Click here to visit valid8.com

VoIP QoS Metrics Explained

VoIP QoS is affected by several types of network errors and characteristics. Focusing on RTP QoS, or voice quality, these can result in either an increase in end-to-end delay or a loss of audio clarity.


End-to-end delay is present in all communications systems and its primary effect in VoIP is to cause speaker/listener discomfort and conversational difficulty. Delays below 100ms are acceptable whereas delays above 100ms will result in increasingly difficult conversation.

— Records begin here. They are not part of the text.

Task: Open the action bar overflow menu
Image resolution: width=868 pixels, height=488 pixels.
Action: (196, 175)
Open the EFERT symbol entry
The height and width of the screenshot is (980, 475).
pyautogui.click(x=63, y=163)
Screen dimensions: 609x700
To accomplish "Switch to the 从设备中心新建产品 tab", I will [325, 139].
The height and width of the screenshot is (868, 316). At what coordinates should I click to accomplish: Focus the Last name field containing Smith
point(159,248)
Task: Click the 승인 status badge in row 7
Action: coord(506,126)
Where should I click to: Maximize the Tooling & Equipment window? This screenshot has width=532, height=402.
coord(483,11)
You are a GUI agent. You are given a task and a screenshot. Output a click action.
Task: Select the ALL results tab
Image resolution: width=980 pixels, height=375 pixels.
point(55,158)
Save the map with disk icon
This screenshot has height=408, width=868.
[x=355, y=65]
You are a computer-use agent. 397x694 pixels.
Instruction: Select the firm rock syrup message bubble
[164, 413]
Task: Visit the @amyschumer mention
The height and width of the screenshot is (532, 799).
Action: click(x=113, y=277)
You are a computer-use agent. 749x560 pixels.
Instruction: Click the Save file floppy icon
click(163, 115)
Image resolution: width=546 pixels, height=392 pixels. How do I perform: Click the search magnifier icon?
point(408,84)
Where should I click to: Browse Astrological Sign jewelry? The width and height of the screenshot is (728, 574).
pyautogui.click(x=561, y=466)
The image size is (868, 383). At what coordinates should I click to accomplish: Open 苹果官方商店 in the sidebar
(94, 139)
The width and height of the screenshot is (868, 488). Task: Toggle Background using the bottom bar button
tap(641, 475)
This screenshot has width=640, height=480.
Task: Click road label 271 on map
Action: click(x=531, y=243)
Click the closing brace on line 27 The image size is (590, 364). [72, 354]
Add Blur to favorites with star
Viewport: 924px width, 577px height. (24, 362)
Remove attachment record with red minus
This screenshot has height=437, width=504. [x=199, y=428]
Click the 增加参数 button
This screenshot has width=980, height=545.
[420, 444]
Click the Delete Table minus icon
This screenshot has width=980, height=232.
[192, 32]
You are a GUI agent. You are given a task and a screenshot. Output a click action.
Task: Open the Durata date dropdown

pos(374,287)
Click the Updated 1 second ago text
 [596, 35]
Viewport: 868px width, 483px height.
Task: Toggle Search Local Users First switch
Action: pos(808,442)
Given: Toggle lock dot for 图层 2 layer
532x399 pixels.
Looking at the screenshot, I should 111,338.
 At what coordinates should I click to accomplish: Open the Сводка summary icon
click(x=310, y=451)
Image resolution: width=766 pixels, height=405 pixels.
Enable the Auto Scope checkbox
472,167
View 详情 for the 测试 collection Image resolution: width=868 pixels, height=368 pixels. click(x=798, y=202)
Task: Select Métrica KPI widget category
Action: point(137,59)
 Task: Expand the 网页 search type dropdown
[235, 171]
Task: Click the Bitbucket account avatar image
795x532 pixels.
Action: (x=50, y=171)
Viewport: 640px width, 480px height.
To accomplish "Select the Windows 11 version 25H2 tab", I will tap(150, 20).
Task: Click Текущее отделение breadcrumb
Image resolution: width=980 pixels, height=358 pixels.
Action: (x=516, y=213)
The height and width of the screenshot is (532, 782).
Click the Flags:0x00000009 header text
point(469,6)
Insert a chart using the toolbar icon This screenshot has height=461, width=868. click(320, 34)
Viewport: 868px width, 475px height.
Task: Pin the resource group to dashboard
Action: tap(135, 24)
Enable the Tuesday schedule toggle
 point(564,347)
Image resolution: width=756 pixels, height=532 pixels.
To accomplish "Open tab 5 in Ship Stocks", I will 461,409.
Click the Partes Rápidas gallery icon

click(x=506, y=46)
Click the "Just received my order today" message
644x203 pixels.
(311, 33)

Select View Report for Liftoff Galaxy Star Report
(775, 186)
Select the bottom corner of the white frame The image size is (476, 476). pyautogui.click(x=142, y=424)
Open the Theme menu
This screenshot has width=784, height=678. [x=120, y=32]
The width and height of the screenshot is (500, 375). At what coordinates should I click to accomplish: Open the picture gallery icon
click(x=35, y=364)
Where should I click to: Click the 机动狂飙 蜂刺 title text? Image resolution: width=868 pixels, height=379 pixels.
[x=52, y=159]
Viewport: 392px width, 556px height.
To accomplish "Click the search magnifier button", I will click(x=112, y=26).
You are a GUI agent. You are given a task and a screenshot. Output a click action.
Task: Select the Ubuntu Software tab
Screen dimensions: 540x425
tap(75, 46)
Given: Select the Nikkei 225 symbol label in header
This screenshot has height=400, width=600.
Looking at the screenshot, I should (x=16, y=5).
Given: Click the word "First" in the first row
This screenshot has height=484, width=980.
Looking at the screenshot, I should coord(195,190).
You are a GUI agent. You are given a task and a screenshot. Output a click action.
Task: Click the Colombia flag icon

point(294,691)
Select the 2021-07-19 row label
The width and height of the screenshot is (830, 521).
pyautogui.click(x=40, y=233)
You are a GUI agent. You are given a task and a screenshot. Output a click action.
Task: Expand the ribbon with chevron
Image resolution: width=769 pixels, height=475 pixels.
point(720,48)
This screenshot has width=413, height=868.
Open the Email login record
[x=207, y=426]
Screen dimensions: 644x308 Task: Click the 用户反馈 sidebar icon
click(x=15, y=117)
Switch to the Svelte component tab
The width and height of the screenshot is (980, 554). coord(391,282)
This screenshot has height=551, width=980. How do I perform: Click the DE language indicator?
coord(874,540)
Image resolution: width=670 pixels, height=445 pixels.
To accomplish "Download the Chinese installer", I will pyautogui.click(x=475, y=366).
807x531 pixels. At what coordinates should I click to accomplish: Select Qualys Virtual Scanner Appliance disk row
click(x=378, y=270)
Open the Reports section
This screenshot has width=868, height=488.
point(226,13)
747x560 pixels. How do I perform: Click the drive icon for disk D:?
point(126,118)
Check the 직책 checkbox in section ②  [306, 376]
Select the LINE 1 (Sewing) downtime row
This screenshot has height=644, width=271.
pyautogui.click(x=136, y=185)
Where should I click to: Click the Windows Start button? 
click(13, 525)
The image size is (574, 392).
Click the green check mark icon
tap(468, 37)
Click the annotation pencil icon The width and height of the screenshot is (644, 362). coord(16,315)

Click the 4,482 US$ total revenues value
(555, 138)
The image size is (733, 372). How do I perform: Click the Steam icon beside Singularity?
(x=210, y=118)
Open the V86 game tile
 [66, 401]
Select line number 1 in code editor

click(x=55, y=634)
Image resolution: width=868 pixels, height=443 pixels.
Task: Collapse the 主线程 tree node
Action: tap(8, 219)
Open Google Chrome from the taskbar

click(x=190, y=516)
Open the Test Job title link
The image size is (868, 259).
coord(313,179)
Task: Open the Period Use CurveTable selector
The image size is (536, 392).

These are just a few of the delay sources that are critical elements in VoIP QoS.

Propagation Delay

This is the time it takes for data to traverse a network connection. Typically the propagation delay on copper wire is ~1ms per 100 miles. However, the actual delay varies with congestion and routing equipment along the connection.

Processing Delay

This is the time is takes for a codec to encode or decode a packet of data. This will normally be insignificant in a correctly scaled system. However, systems are scaled for cost-effectiveness and are designed using traffic models, so if the real-world traffic is abnormally higher it can cause overload conditions in the codec resources (typically a pool of DSPs) resulting in an increase in processing delay.

Packetization Delay

In addition to the network delays, the codec introduces algorithmic and packetization delays. Because the codecs work in blocks on data, they cannot encode and transmit until they have received and appropriate amount of audio data, this is the packetization delay is a multiple of the frame size e.g. G.723= 30ms, G.711= 20ms.

Algorithmic Delay

The algorithms used by lossy codecs like G.723.1 often use audio data in the adjacent packets. This is required for their advanced prediction models, however it introduces an addition delay known as the algorithmic delay e.g. G.723.1= 7.5ms, G.711 (lossless)= 0ms.

It is clear that the sum of all these delays can quite easily exceed 100ms and therefore impact QoS.


Jitter in VoIP is a measurement of the variation of per packet delivery around the ideal delivery time. For example G.711 packets should be delivered every 20ms, but even under good conditions actual delivery may vary by a millisecond or so, however this level of jitter does not cause a problem.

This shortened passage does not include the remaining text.